Generative adversarial networks have achieved great success in unpaired image-to-image translation. Cycle consistency, a key component for this task, allows modeling the relationship between two distinct domains without paired data. In this paper, we propose an alternative framework, as an extension of latent space interpolation, to consider the intermediate region between two domains during translation. It is based on the assumption that in a flat and smooth latent space, there exist many paths that connect two sample points. Properly selecting paths makes it possible to change only certain image attributes, which is useful for generating intermediate images between the two domains. With this idea, our framework includes an encoder, an interpolator and a decoder. The encoder maps natural images to a convex and smooth latent space where interpolation is applicable. The interpolator controls the interpolation path so that desired intermediate samples can be obtained. Finally, the decoder inverts interpolated features back to pixel space. We also show that by choosing different reference images and interpolation paths, this framework can be applied to multi-domain and multi-modal translation. Extensive experiments manifest that our framework achieves superior results and is flexible for various tasks.

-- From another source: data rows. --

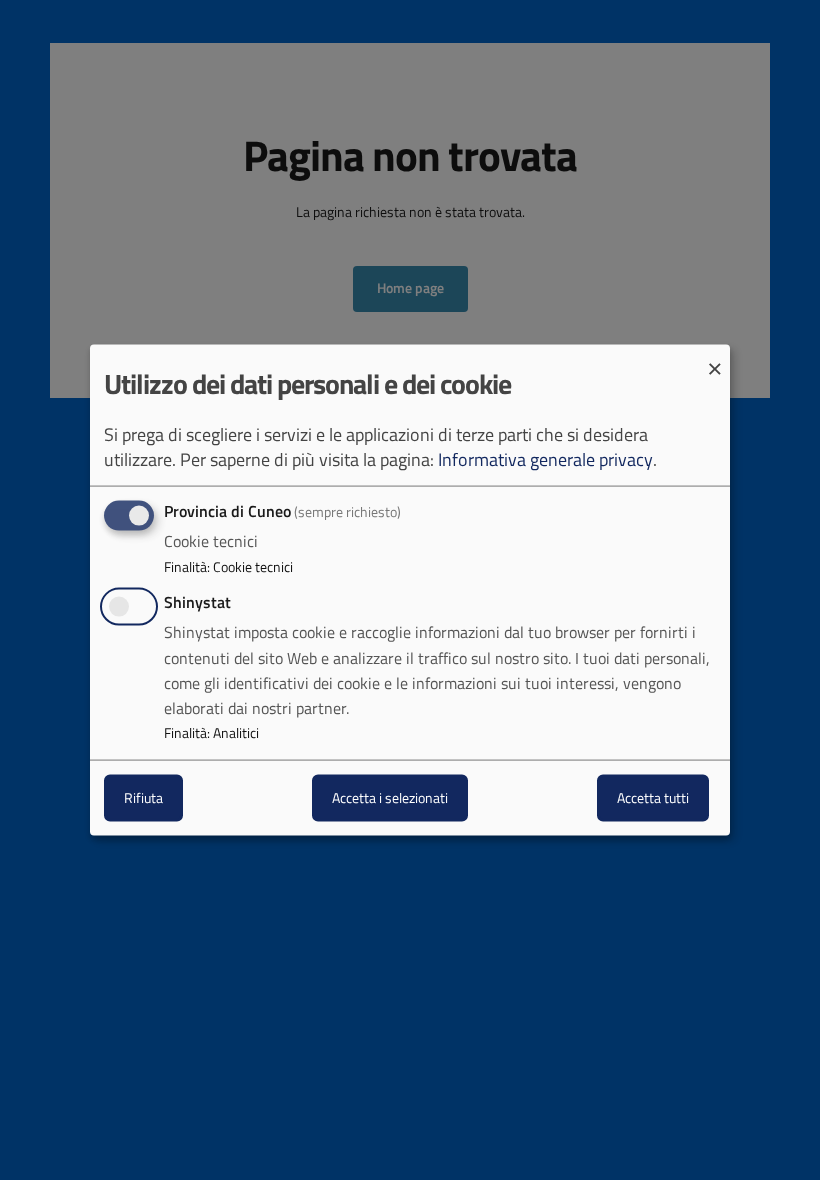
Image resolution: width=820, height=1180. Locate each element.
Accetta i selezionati (390, 797)
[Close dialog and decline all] (715, 357)
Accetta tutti (653, 797)
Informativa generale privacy (545, 459)
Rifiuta (143, 797)
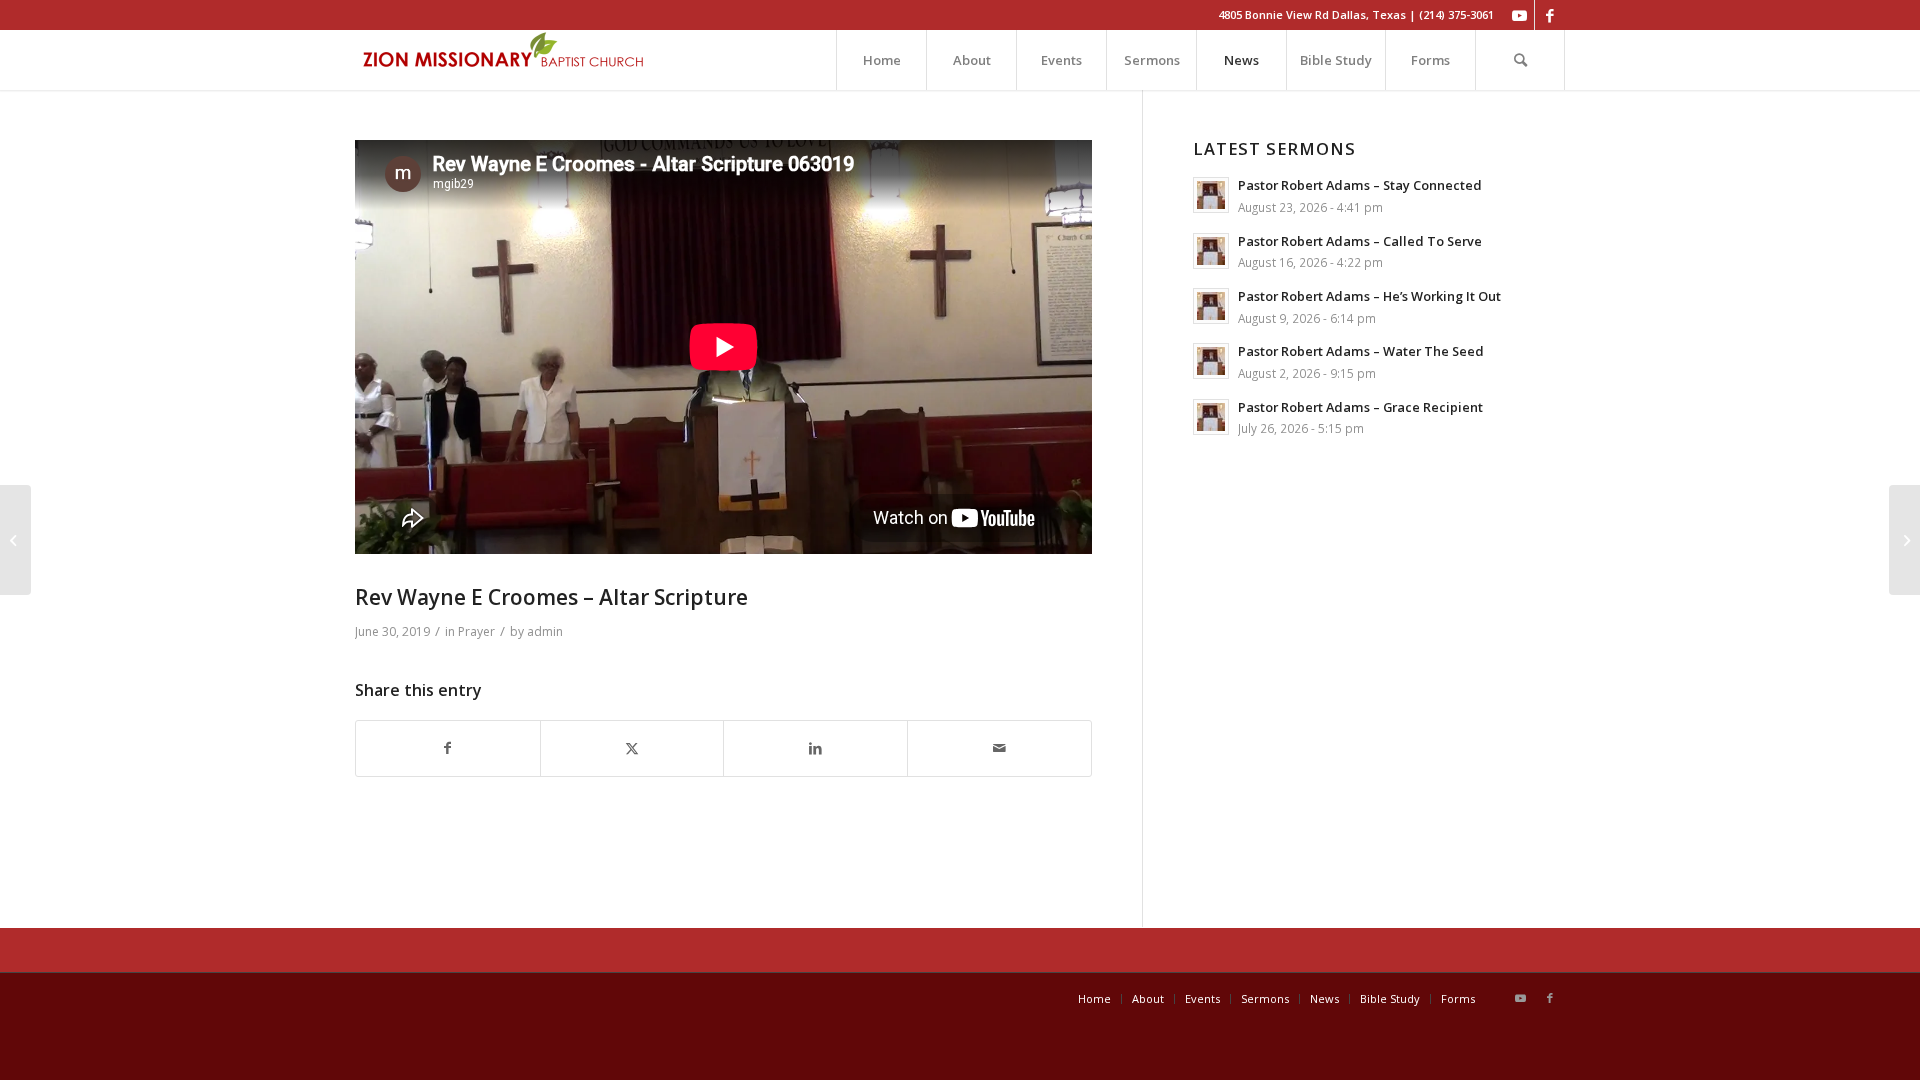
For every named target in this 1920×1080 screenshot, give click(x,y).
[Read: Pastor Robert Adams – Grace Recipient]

生成对抗网络在非配对图像到图像的翻译中取得了巨大的成功。循环一致性是这项任务的关键组成部分,它允许在没有配对数据的情况下对两个不同领域之间的关系进行建模。在本文中,我们提出了一种替代框架,作为潜在空间插值的扩展,在翻译过程中考虑两个域之间的中间区域。其假设是在一个平坦且平滑的潜在空间中,存在许多连接两个样本点的路径。正确选择路径使得只改变某些图像属性成为可能,这对于生成两个域之间的中间图像非常有用。基于这一思想,我们的框架包括编码器、插值器和解码器。编码器将自然图像映射到一个凸的和平滑的潜在空间,在这个空间中可以进行插值。插值器控制插值路径,以便获得所需的中间样本。最后,解码器将插值特征反向映射到像素空间。我们还表明,通过选择不同的参考图像和插值路径,这个框架可以应用于多域和多模态的翻译。大量的实验表明,我们的框架取得了优越的结果,并且对于各种任务具有灵活性。